The report sets out proposed ways forward regarding user testing, sourcing an ID verification service, agreeing data standards and how the programme will work with partners to align regulation and legislation.
However, no launch date is proposed or even intimated. Instead the report notes that pensions dashboards will only be ready when the following requirements have been met:
- The security of the ecosystem is fully assured
- The user experience has been extensively and robustly tested
- User behaviours have been understood and any adverse impacts or unintended consequences mitigated
- The service has enough coverage of pension providers / schemes and enough information about those pensions so that it has been proved to meet a user need and be useful to a significant majority of people
Nevertheless, the report is optimistic that MaPs will be able to set out the shape of a more detailed programme timeline before the end of the year.
Two additional working papers setting out thinking so far on the scope of dashboards and the data elements required from pension providers have also been made available. These are quite detailed, containing in particular a “data pyramid” of the different levels of data needed for the dashboard to operate. The top levels of the pyramid contain the basic data items required to 'find and view' an individual's pension, whilst the lower levels contain more detailed information, to help individuals 'understand' their pension, and enable them to make informed choices.
Schemes (whether DB or DC) will need to provide a future “estimated retirement income”, in today’s money terms, including from when it is payable. They will also need to provide accrued entitlement data. For DB schemes it is intended to be the annual retirement income accrued to date (plus any additional cash lump sum similarly accrued – as found in public sector schemes), whilst for DC schemes it is intended to be the current pot value. Any further data to support additional pension information (such as that relating to contributions, investment funds in which a DC pot is invested, guarantees, dependants’ benefits etc) will not form part of the mandatory data requirements that the Government will legislate to compel schemes to supply.
Industry views will be sought formally on these two data working papers later in the year, although any informal feedback before then would be appreciated.
Regular progress reports will be provided every six months.
Comment
This first report from MaPs, some nine months after its dashboard project director was appointed, reveals once more the complexity and challenges in delivering the dashboard. Whilst it is clearly frustrating that so much time has been lost since the Budget 2016 announcement, the report and its two working papers give grounds for confidence that the project has at long last found a proper home from which it can be delivered. For pension providers it is refreshing to have some insight into the data that they are likely to be compelled to provide to this service, enabling them to start to plan in earnest for its delivery.

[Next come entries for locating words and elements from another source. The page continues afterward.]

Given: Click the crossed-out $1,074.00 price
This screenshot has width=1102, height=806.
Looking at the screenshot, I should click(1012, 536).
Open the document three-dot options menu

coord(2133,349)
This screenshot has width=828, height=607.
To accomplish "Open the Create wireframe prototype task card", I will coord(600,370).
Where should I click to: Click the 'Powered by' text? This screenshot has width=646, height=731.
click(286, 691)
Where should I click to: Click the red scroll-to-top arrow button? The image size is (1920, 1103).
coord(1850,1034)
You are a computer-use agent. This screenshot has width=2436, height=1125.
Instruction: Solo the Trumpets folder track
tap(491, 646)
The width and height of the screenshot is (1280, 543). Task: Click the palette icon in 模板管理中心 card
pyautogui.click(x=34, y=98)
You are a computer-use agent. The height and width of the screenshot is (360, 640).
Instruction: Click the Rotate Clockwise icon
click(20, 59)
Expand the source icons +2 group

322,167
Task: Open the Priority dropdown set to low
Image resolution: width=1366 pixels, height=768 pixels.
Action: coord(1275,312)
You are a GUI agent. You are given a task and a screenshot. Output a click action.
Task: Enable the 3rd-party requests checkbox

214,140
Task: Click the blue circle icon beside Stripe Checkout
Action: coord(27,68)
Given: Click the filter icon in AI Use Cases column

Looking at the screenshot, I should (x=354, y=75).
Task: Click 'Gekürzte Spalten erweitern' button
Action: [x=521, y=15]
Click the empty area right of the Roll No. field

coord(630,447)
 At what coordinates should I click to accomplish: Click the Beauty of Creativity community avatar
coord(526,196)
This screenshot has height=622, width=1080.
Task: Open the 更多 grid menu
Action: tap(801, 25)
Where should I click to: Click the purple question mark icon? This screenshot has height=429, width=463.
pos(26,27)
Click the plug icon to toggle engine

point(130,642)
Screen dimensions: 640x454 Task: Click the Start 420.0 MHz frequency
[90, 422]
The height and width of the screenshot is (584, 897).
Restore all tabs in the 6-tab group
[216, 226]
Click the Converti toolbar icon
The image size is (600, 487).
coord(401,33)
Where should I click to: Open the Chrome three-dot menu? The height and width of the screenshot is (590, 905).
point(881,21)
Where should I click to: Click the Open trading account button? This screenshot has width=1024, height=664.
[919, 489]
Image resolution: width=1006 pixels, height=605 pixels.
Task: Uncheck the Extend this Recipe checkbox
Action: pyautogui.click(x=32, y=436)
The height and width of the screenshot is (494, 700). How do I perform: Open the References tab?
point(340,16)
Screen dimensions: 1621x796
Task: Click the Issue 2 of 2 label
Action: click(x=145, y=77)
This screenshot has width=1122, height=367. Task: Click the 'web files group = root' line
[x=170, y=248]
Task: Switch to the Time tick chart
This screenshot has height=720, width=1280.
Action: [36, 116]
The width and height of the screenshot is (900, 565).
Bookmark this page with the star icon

Labour pensions spokesmen appointed
Following Sir Keir Starmer’s convincing victory in the Labour party leadership ballot announced on 4 April, the new Shadow Cabinet has been appointed. Jonathan Reynolds takes over from Margaret Greenwood as Shadow Work and Pensions Secretary, whilst Jack Dromey remains Shadow Pensions Minister. Baroness Sherlock and Lord McKenzie continue in their Shadow Spokesperson for Work and Pensions roles in the House of Lords.